• 0
Sign in to follow this  
Followers 0

Switch VLANing issue.

Question

Posted

I have a 48 port POE switch,


5 core server are connect into it and in Vlan 1

i have 20 office computer connected to it in vlan2

and 2 AP each suppoert up to 20 user each in vlan 2


is my design secure? or do i need to get a smaller swtich to hold my server in vlan 1

Share this post


Link to post
Share on other sites

67 answers to this question

  • 0

Posted

secure from what standpoint? Just putting devices in different vlans does not make it secure? What ACLs do you have between the vlans?

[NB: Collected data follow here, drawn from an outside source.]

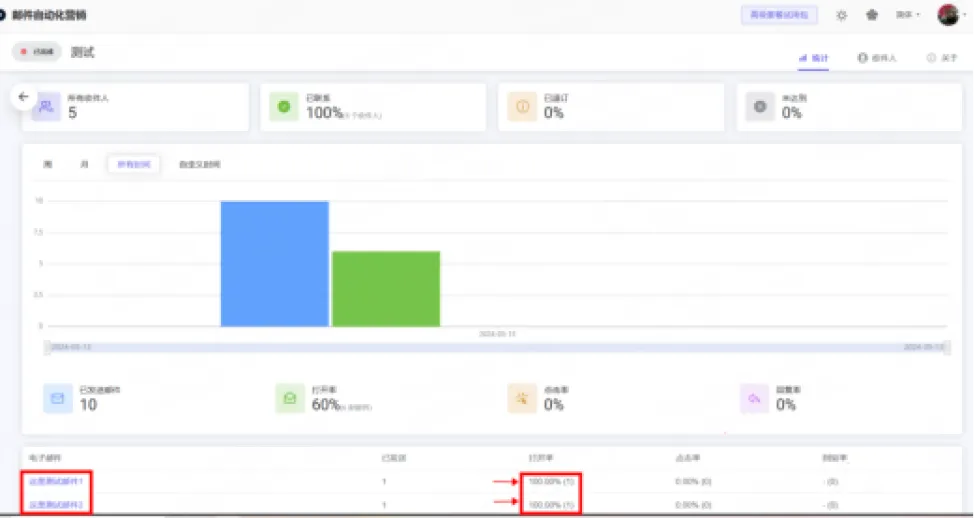Click the all recipients people icon
Image resolution: width=975 pixels, height=518 pixels.
pyautogui.click(x=46, y=106)
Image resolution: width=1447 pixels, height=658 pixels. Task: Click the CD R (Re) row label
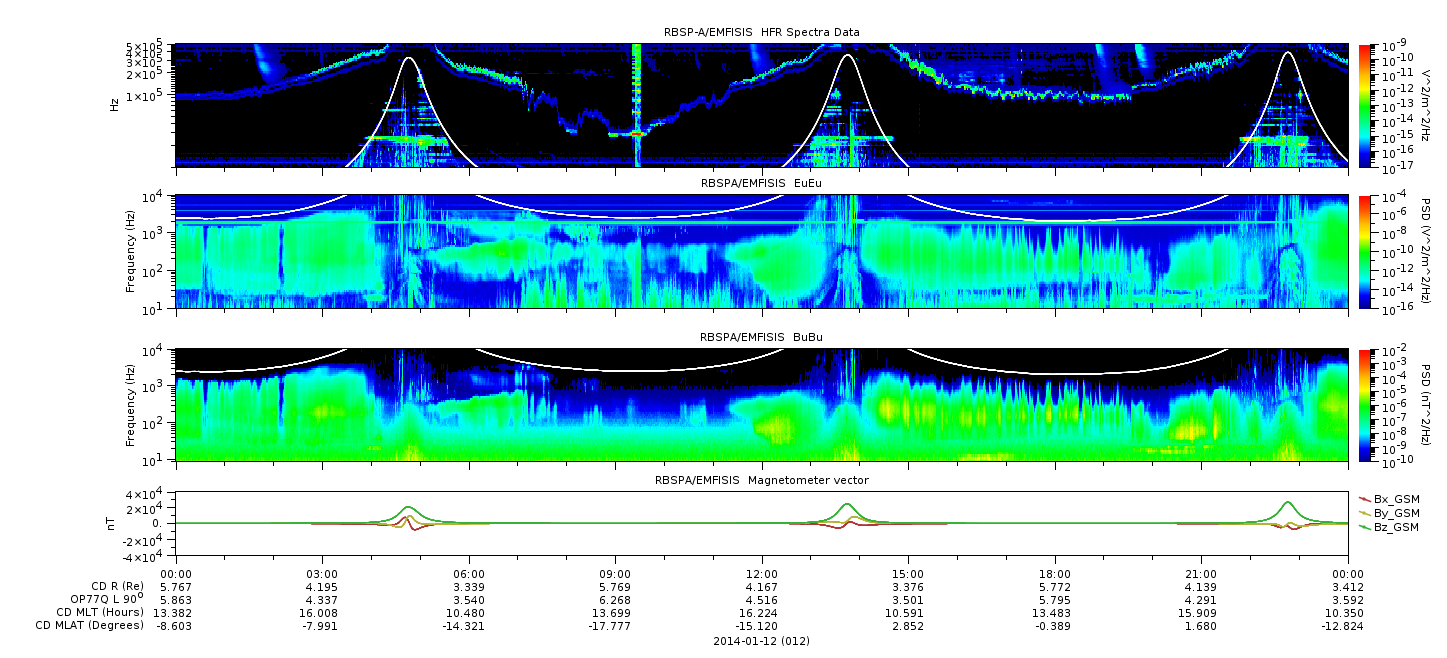pyautogui.click(x=110, y=585)
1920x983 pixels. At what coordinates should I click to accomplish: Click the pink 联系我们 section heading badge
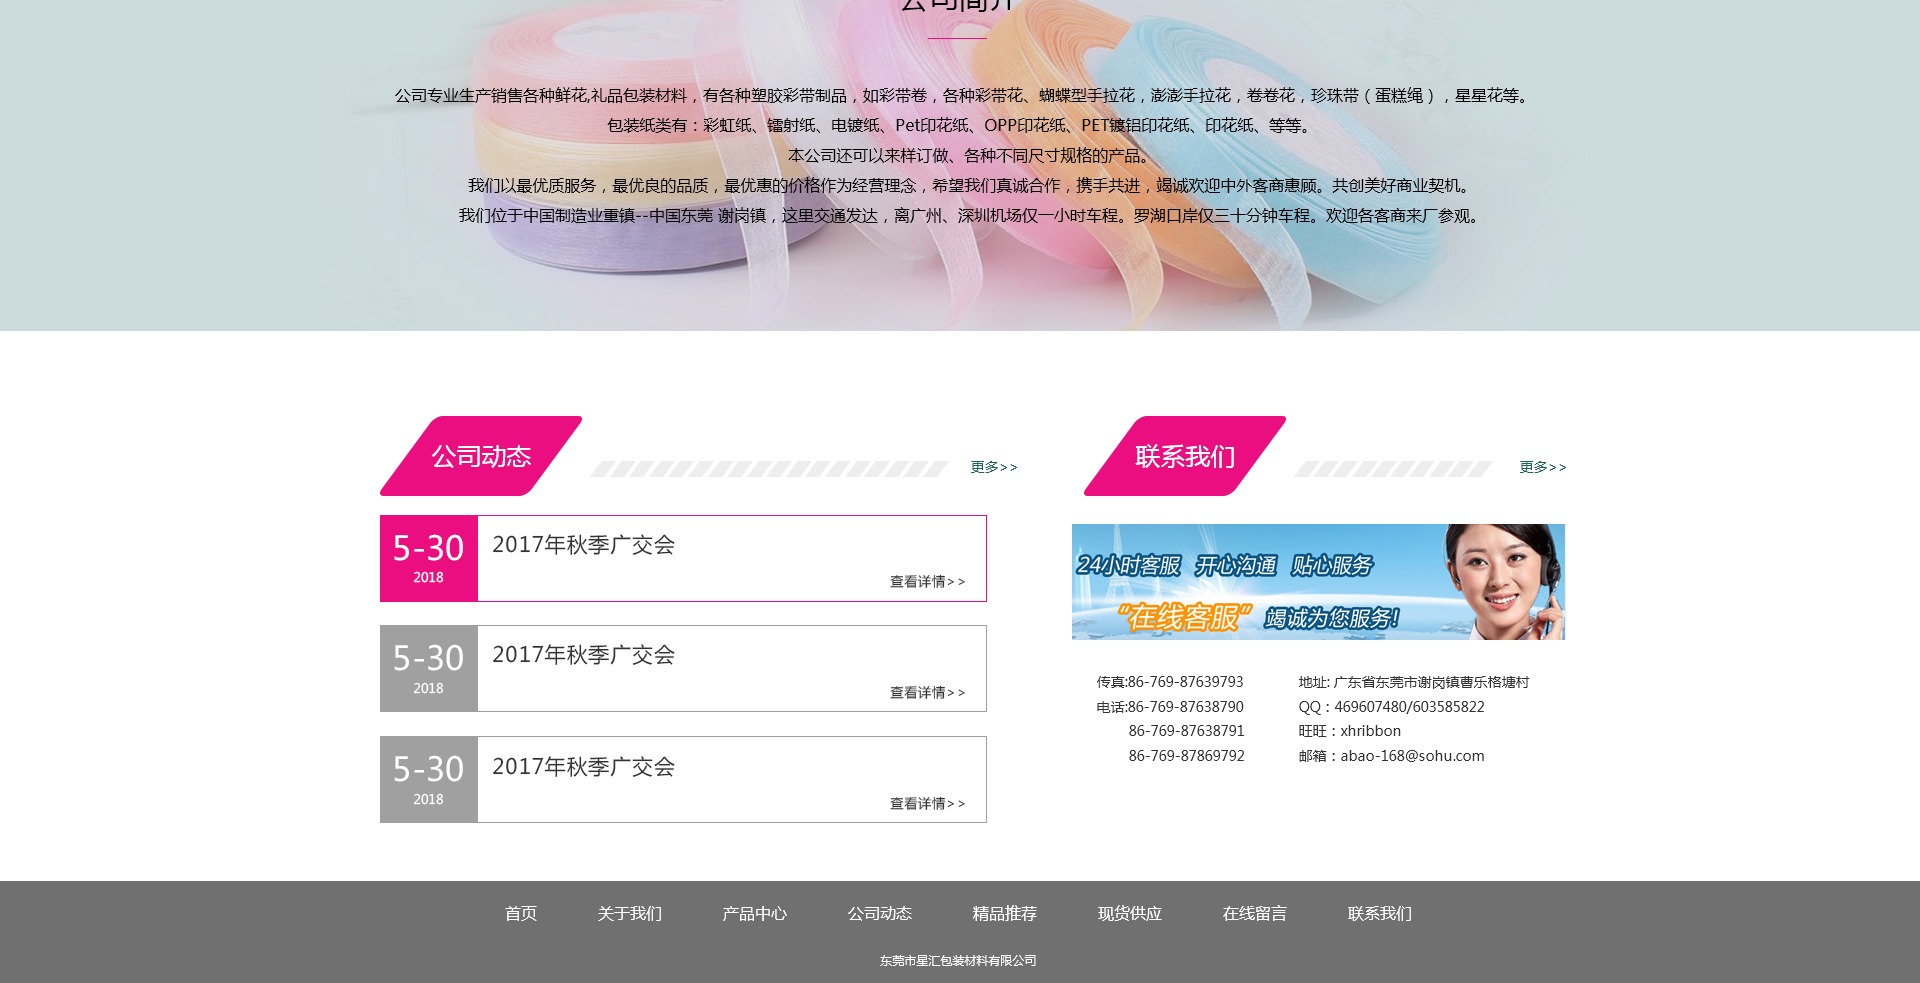coord(1185,456)
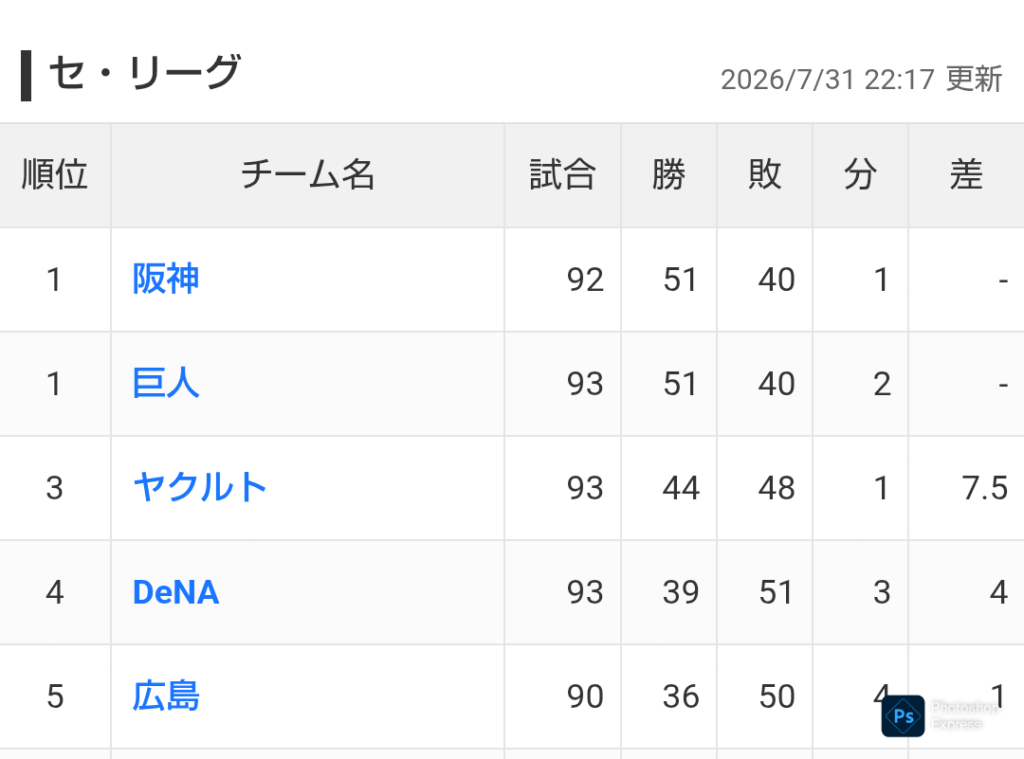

From the info you have given all that can be assumed is broadcasts will not be seen between vlan1 and vlan2 ;)

Share this post


Link to post
Share on other sites
  • 0

Posted

ok..i will go into more details,

basically....

i have 5 server, 1 of them is a file server which store office files...
the 20 office computer has are able to read/write to a certain directory (eg . Office Doc) in D: drive
but not able to change any setting on this server.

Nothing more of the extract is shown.